— START Provided passage —

And in addition (to make the whole thing work) I’ll add this:

/ip route rule
add action=lookup-only-in-table dst-address=10.42.0.0/16 table=main

However, I still don’t quite understand what this rule does?
I am especially baffled about the “table=main” part…
Could you explain please?

Btw, I have seen other examples where they use chain input, output or forward… looks a lot more complex. I’d like to keep things simple, as long as it works.

Btw, I do have another rule in my setup:

/ip route rule
add action=lookup src-address=[IP-WAN2]/32 table=WAN-2

This rule is supposed to make sure that all communication with the router (ping, winbox and sstp) will send their packets back out on WAN-2, if being accessed from WAN-2. If it works, I am not entirely sure…

Ok you both, imagine packet from internet coming to your public address. It’s going to port 80 and you have dstnat rule for that, to send it to your internal webserver. Dstnat happens in prerouting. It’s dstnat chain in RouterOS, but like prerouting, it happens before a routing decision is made. So it changes destination of packet to e.g. 10.42.0.20:80. And because it’s incoming connection, it already got marked with connection mark. Now the route marking rule will kick in and mark routing for this packet, i.e. set the mark to WAN-2, which means that routing table WAN-2 should be used to find out where the packet should go to. And this routing table looks like this:

/ip route
add comment=WAN-2 distance=2 gateway=[gateway-ip-WAN-2] routing-mark=WAN-2

Now think as router. Where will you send packet to 10.42.0.20? To gateway-ip-WAN-2, of course, because that’s the only possible route in this table. And that’s why you need the routing rule (or exception in mangle rules, to not mark routing for incoming packets).

— END Provided passage —
— START Record set —

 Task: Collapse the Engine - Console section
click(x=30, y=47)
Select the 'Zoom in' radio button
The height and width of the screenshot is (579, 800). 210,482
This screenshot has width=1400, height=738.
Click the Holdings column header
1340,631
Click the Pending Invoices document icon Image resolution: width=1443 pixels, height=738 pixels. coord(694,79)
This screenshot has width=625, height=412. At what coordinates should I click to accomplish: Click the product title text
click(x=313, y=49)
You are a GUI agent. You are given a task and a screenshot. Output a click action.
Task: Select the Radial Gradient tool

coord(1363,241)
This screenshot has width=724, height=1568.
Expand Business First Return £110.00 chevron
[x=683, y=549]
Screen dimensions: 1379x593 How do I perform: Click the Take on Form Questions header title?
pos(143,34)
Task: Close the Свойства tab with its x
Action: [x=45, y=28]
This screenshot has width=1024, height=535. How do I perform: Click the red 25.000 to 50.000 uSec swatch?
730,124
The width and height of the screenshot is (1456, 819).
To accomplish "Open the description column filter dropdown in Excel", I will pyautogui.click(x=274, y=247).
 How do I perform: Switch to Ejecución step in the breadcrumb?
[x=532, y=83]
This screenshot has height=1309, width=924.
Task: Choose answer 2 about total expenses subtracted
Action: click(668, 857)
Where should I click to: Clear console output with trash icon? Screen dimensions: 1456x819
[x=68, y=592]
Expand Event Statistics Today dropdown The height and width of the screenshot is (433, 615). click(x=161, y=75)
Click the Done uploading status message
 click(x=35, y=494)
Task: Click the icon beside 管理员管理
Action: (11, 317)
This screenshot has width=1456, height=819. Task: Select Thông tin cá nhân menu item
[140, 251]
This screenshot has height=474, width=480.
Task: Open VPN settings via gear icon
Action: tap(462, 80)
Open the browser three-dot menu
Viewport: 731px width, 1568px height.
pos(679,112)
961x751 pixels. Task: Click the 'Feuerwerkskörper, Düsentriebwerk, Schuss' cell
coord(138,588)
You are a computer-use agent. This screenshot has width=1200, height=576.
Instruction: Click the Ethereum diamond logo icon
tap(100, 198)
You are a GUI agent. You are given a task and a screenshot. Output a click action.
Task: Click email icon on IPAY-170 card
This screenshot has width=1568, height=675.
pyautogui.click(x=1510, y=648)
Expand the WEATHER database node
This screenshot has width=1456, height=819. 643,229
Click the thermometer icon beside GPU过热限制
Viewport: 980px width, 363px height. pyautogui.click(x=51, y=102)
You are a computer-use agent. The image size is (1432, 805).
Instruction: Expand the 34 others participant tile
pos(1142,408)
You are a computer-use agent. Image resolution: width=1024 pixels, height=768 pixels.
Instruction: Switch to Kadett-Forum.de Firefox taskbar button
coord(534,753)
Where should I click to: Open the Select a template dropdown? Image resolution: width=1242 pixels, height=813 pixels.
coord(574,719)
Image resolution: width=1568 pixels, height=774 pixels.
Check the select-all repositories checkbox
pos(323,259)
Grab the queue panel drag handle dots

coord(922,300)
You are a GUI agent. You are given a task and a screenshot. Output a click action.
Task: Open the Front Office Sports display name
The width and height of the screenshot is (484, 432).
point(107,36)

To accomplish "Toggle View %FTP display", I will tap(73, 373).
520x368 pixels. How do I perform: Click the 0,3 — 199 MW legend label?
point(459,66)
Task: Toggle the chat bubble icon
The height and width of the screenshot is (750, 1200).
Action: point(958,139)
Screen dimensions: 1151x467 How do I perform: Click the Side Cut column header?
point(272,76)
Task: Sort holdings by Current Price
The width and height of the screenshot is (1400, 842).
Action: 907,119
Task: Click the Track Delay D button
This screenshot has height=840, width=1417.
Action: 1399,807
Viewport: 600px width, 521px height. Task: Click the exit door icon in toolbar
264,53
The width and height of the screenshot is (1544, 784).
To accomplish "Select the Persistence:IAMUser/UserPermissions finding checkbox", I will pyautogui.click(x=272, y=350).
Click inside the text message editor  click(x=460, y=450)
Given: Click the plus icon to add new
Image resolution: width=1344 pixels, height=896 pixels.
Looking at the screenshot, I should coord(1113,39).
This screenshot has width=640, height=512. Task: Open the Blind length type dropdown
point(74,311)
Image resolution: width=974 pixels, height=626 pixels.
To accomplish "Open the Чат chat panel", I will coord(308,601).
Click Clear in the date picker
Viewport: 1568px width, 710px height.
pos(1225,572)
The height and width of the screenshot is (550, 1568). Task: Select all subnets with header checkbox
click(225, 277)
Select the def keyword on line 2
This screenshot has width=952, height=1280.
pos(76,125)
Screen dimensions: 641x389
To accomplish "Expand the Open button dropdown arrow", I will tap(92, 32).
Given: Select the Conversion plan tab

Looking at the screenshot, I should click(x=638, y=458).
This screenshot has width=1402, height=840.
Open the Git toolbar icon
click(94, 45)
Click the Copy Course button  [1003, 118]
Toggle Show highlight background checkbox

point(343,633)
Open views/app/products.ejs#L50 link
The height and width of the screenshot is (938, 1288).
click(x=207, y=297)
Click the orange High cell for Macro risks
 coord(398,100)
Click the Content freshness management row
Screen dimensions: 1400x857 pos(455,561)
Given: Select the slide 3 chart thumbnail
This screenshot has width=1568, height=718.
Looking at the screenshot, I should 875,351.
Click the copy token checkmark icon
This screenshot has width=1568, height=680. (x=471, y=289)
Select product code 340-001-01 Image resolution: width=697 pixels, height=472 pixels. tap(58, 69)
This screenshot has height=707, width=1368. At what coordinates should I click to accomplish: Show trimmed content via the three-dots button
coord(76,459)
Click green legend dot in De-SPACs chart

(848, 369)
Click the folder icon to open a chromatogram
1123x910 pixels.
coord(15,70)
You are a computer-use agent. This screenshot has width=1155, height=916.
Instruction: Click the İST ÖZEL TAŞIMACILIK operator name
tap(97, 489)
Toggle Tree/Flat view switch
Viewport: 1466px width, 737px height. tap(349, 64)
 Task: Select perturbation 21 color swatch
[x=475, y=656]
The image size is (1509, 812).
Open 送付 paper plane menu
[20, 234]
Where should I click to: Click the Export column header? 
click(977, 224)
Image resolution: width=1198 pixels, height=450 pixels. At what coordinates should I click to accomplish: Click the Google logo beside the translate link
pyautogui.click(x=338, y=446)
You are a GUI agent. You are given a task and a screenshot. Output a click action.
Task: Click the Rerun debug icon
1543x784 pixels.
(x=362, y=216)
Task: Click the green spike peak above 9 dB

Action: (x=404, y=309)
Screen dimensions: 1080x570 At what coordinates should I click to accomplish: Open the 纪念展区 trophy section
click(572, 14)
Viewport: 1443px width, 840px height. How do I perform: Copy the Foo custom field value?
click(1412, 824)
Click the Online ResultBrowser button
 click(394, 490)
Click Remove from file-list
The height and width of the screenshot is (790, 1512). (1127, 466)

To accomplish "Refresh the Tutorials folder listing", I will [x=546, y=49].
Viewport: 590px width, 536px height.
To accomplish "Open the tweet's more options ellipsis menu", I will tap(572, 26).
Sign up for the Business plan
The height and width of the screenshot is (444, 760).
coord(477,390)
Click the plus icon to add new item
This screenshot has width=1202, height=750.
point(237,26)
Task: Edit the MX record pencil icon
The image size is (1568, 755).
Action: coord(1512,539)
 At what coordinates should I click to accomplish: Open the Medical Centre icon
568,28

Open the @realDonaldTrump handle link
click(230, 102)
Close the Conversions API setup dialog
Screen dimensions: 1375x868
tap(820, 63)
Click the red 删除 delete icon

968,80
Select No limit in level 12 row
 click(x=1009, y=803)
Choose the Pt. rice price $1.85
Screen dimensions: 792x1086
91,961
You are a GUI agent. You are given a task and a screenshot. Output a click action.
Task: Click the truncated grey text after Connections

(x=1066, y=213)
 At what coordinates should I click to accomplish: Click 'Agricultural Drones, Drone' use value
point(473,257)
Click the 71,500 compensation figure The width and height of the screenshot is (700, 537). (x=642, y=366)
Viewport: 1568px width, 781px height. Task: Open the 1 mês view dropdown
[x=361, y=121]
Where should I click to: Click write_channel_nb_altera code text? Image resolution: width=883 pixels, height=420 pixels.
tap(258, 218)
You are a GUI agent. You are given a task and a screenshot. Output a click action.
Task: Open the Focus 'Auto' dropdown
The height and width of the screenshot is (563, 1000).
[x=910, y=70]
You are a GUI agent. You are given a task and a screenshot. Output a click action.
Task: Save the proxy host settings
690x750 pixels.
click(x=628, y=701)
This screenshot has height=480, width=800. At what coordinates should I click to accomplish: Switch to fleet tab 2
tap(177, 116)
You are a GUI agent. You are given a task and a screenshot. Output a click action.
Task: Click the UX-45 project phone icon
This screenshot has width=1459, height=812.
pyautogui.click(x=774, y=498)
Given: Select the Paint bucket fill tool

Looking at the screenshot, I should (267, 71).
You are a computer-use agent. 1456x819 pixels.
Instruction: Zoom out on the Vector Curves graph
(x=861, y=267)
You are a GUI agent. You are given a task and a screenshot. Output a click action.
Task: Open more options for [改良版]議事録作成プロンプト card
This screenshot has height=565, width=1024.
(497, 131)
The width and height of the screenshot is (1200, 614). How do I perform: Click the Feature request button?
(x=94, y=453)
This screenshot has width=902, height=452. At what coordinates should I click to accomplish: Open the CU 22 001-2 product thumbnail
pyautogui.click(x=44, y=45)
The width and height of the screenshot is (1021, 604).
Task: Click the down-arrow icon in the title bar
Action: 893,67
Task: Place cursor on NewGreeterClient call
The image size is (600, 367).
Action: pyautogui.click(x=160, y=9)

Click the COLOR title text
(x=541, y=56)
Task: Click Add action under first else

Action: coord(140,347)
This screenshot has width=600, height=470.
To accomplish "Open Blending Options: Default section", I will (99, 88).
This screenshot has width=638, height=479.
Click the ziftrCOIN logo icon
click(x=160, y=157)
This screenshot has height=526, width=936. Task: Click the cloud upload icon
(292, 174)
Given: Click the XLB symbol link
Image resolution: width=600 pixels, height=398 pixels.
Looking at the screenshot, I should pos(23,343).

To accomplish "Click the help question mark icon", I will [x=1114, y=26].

— END Record set —

Actions to take
1) Substitute "complicated" for "complex" and write out the routing rule discussion between "Btw, I have" and "as it works.", inclusive.
2) Quote the listing word for word, from its first line through the line holding "click(x=313, y=49)", inclusive.

Answer set
1)
Btw, I have seen other examples where they use chain input, output or forward… looks a lot more complicated. I’d like to keep things simple, as long as it works.

2)
 Task: Collapse the Engine - Console section
click(x=30, y=47)
Select the 'Zoom in' radio button
The height and width of the screenshot is (579, 800). 210,482
This screenshot has width=1400, height=738.
Click the Holdings column header
1340,631
Click the Pending Invoices document icon Image resolution: width=1443 pixels, height=738 pixels. coord(694,79)
This screenshot has width=625, height=412. At what coordinates should I click to accomplish: Click the product title text
click(x=313, y=49)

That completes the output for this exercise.